Though from the outset, central Europeans suffered arbitrary expropriations and arrests, initially the Soviet authorities sought to create the semblance of national independence and political pluralism. Local communist parties ruled in notional coalitions. National symbols were reinstated. In Berlin, the future spymaster Markus Wolf hosted a radio programme entitled “You Ask, We Answer”, which as well as praising Russian communism, answered listeners’ queries on vegetable supplies and the reopening of the Berlin zoo.
The mask dropped with the first post-war elections. These were held, Ms Applebaum stresses, because central Europe’s “little Stalins” sincerely believed they would win. In the event, in Hungary’s national elections of November 1945, the communists took just 17% of the vote, and in January 1947 the Polish Peasants’ Party, led by a former member of General Wladyslaw Sikorksi’s government-in-exile, won a parliamentary election so thoroughly, despite violent intimidation, that the results had brazenly to be falsified. Nowhere were the real victors allowed to take power, and opposition leaders were subsequently arrested or fled into exile.

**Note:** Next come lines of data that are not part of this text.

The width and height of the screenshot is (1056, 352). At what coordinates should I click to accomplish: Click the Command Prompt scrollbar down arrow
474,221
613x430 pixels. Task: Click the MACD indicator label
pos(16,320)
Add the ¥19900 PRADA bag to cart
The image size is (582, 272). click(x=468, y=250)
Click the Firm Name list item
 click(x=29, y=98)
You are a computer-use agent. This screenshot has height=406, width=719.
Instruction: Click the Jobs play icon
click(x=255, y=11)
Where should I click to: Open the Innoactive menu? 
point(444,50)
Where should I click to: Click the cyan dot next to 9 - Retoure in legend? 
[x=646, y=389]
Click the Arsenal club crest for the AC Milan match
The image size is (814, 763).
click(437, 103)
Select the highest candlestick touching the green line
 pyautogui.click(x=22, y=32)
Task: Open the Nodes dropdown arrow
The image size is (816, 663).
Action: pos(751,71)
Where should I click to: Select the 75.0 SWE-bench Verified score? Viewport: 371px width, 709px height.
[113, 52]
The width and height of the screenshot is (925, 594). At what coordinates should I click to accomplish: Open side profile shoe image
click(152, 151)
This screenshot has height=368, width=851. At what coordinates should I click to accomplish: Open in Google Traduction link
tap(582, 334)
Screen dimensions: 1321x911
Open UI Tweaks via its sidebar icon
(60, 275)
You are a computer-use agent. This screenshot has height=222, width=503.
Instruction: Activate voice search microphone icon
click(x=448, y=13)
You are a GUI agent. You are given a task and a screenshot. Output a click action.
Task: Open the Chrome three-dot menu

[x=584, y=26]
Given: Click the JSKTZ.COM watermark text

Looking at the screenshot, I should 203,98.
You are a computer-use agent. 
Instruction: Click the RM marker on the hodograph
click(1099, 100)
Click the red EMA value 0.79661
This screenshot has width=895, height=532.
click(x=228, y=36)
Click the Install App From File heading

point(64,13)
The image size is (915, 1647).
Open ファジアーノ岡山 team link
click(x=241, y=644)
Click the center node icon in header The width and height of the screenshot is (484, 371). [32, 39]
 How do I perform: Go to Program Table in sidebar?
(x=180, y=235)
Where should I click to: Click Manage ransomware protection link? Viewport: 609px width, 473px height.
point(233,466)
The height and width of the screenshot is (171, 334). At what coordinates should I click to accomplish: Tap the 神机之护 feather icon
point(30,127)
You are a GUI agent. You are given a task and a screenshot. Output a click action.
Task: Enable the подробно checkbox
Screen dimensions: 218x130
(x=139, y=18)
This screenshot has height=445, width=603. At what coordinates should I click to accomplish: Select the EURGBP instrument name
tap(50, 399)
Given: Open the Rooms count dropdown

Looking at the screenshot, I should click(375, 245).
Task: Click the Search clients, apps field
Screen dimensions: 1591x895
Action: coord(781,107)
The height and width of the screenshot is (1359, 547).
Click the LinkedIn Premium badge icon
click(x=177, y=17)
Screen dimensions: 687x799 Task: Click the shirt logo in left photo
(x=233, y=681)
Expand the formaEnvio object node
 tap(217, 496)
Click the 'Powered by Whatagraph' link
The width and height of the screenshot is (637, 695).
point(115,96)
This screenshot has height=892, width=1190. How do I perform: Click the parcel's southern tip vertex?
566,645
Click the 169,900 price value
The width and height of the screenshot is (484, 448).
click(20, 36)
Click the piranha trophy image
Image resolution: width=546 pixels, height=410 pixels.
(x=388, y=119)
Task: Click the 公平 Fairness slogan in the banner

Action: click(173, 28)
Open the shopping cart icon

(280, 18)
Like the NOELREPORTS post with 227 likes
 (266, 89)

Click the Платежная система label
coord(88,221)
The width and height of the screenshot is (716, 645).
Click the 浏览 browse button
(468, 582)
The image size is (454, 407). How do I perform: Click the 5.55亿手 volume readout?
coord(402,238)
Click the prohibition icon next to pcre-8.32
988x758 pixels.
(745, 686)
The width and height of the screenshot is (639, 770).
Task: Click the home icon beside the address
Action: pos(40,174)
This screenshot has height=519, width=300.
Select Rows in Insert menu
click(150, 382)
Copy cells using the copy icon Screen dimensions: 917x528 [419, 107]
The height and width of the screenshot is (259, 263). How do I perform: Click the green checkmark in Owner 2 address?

The solution to this, Moscow believed, was not less communism but more. Central Europeans, like Russians, could be moulded into Homo sovieticus: conformist, optimistic, hard-working and socially conscious. Across the block, schoolchildren, like their Russian counterparts before them, started learning ditties in praise of Stalin. In factories, workers competed to become Stakhanovite “shockworkers”. Writers and artists, lured home by promises of fat commissions and vast print runs, found themselves turning out unreadable novels and Socialist Realist murals.
But Stalinism contained the seeds of its own destruction. In a system that seeks to control everything, Ms Applebaum points out, any sort of spontaneity or individuality, however apolitical, becomes a form of protest. And spontaneity there was. In newly built steel towns, anxious officials reported, workers failed to attend the theatre after work, haunting instead pubs and underground brothels. Young people began sporting drainpipe trousers, ducktail quiffs, kipper ties andmakarturki, named for the style of sunglasses worn by General Douglas MacArthur. In Germany, hundreds of thousands crossed from East to West, despite ever-tightening Soviet border controls. Everywhere, people told bitterly satirical jokes.
The cracks widened dramatically with Stalin’s death in March 1953. Within months, strikes broke out in several German cities, demands for better pay being underlined by attacks on party headquarters and Russian-language bookshops. Walter Ulbricht and his puppet government holed up in the offices of the Soviet ambassador, and Russian tanks, not East German police, fired at the demonstrators. Three years later a second shock (Nikita Khrushchev’s “Secret Speech” to the 20th party congress, denouncing Stalin’s purges and personality cult) sparked the Hungarian uprising. It was crushed, but so too was the totalitarian dream.
Human beings, as Ms Applebaum rousingly concludes, do not acquire “totalitarian personalities” with ease. Even when they seem bewitched by the cult of the leader or of the party, appearances can deceive, she writes. When it seems as if they buy into the most absurd propaganda—marching in parades, chanting slogans, singing that the party is always right—the spell can suddenly, unexpectedly, dramatically be broken.